For the self-awareness problem, we appended a small "Runtime (factual, for self-reference)" footer to the system prompt at turn time — provider name, model string, wire protocol, tool count. The footer tells the agent to answer truthfully when asked and not to recite unprompted. It's four lines, but it's the difference between I don't have visibility and I'm running ollama with qwen3.5:latest via the openai-compatible wire protocol, with seven tools available. The footer is built from the same /api/status endpoint the header chips read from, so everyone — the user looking at the header, the agent generating its reply, the CLI printing its banner — is looking at the same facts.

Then somebody asked the agent to play a song, and everything fell over. Ollama returned a 400. Our client caught it and raised RuntimeError: 400, message='Bad Request' — which is worse than useless, because it tells you a failure happened without telling you what Ollama objected to. The error path had been swallowing the response body for months, possibly forever. First fix: read the body, parse error.message, and raise a real exception: RuntimeError: ollama tool-call request failed (HTTP 400): <actual message>. That change is the kind of thing that feels like chore work until it pays. The next retry revealed the actual problem immediately: invalid message content type: <nil>. Ollama was rejecting the assistant message we'd just sent, because it had content: null alongside tool_calls. OpenAI's spec permits that shape; Ollama's implementation doesn't. Our loop had been setting content = text or None for tool-only assistant turns — perfectly fine against OpenAI and Anthropic, silently wrong against Ollama. One character: None → "". And a matching fix one layer down, because sessions persisted before today had null stored in the database; the normalization layer that rebuilds OpenAI message shape now coerces any null assistant content to empty string at wire time, so replay through Ollama heals historical rows without a migration.
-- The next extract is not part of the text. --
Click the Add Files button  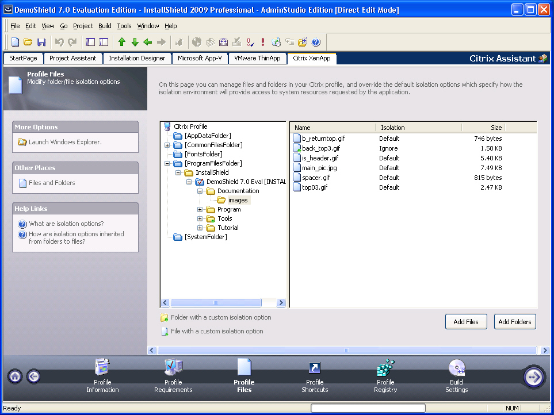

What this makes possible: the agent is now a real Claude-Code-grade tool you can sit in front of and use, whether you prefer the terminal or the browser. Both know what model they're running; both know what commands exist; both route slash commands client-side; both show the tool list; both handle provider switches. And because the error-surfacing path now tells us what providers are actually complaining about, the next wire-format mismatch — from some future local model, or from a provider that reads the spec slightly differently — will show up as a real error message rather than a silent 400 swallow. There's still one frayed edge worth naming: the assistant app has its own /api/slash-commands endpoint with different semantics (server-side routing to other EmptyOS apps, not client-side UI control), and the two shouldn't be unified yet — different contracts, different execution models, different UX. If a third app ever wants client-side slash commands, that's the moment to extract the palette into a shared helper. Not before.